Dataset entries
• • • • •

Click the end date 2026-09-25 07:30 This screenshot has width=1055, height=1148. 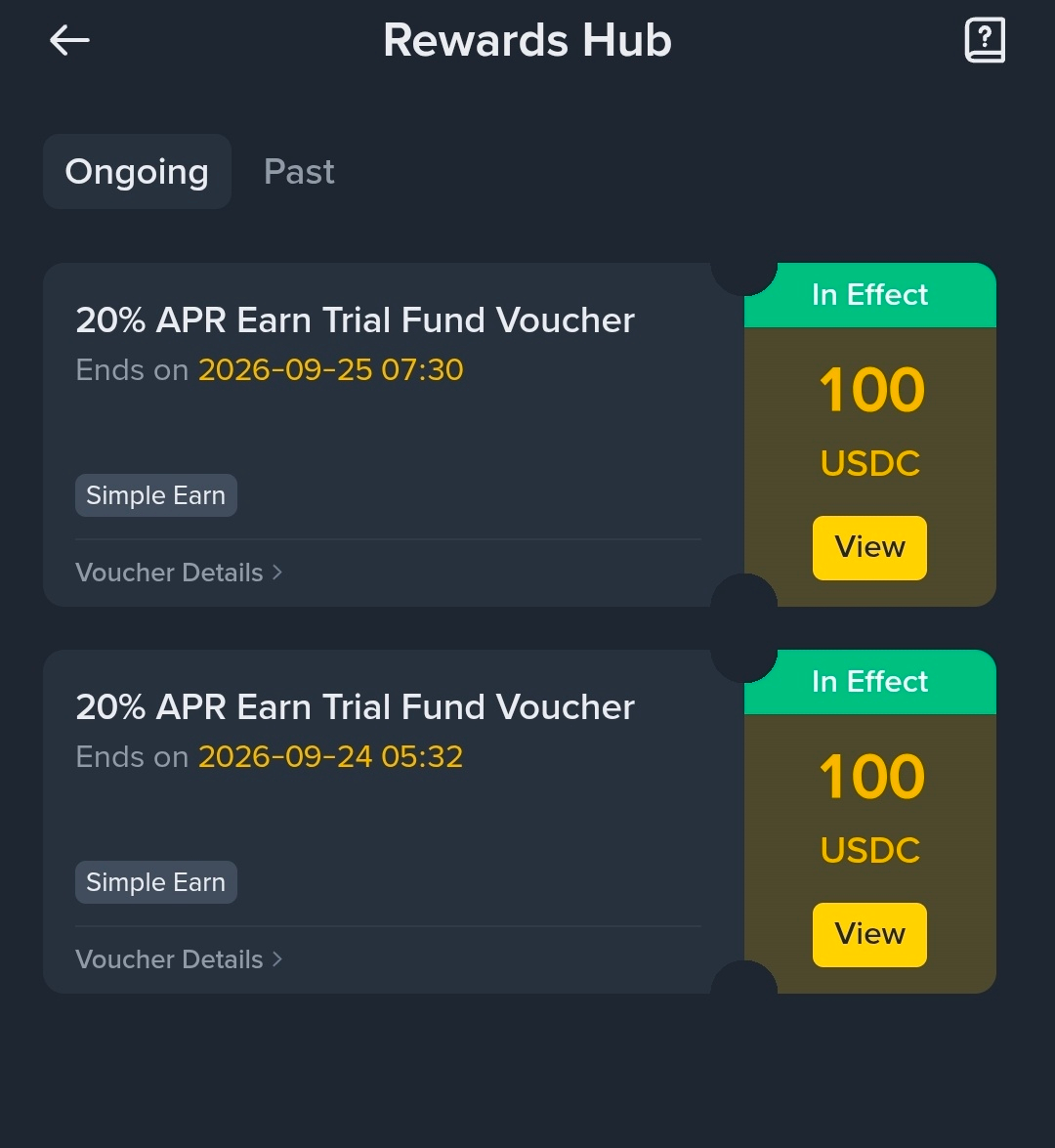[x=331, y=369]
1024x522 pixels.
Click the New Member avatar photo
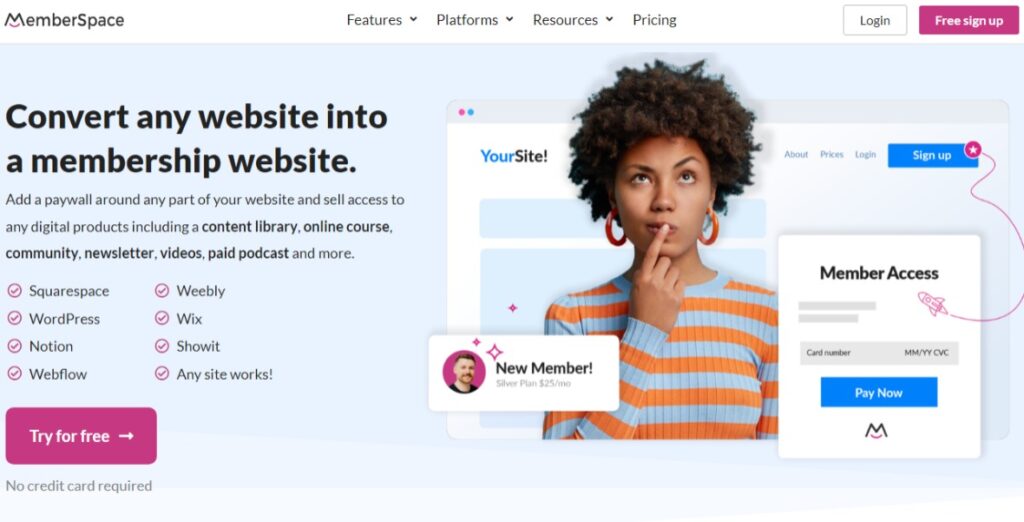click(464, 372)
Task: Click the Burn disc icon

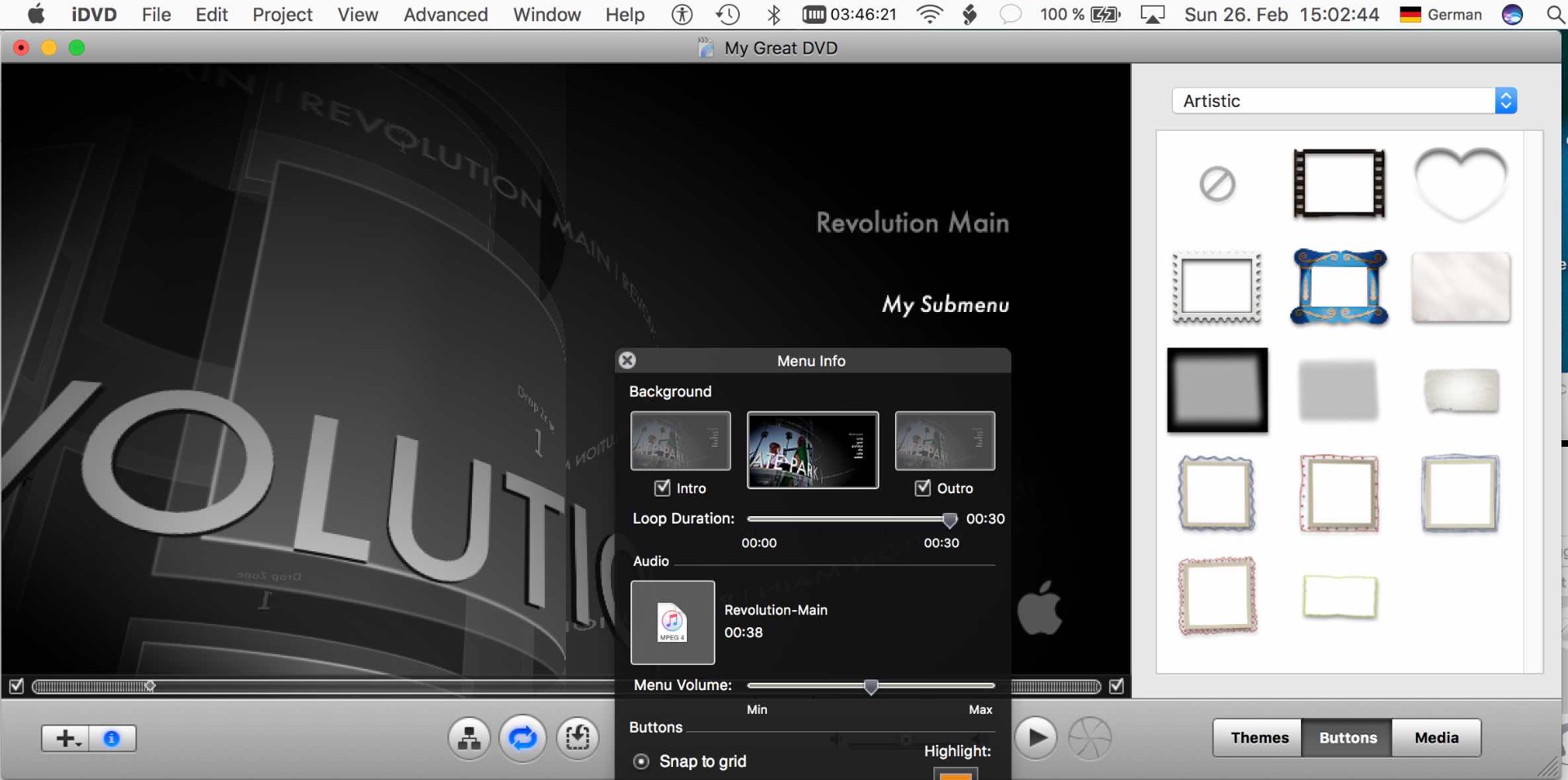Action: pos(1090,738)
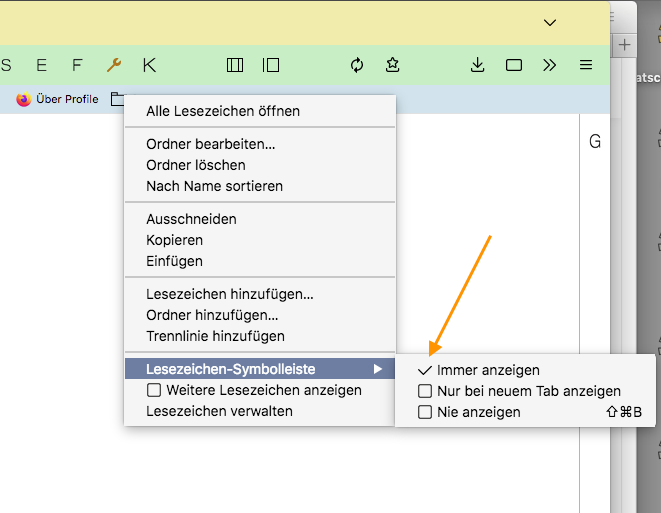Viewport: 661px width, 513px height.
Task: Click the star bookmark icon in the toolbar
Action: point(392,65)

• • • • •

When you reach the line that contains "Click the New Member avatar photo" in the records above, copy it and every line after it exactly through the last one, leaving out the pictures.

Click the New Member avatar photo
click(464, 372)
Task: Click the Burn disc icon

Action: pos(1090,738)
Viewport: 661px width, 513px height.
Task: Click the star bookmark icon in the toolbar
Action: point(392,65)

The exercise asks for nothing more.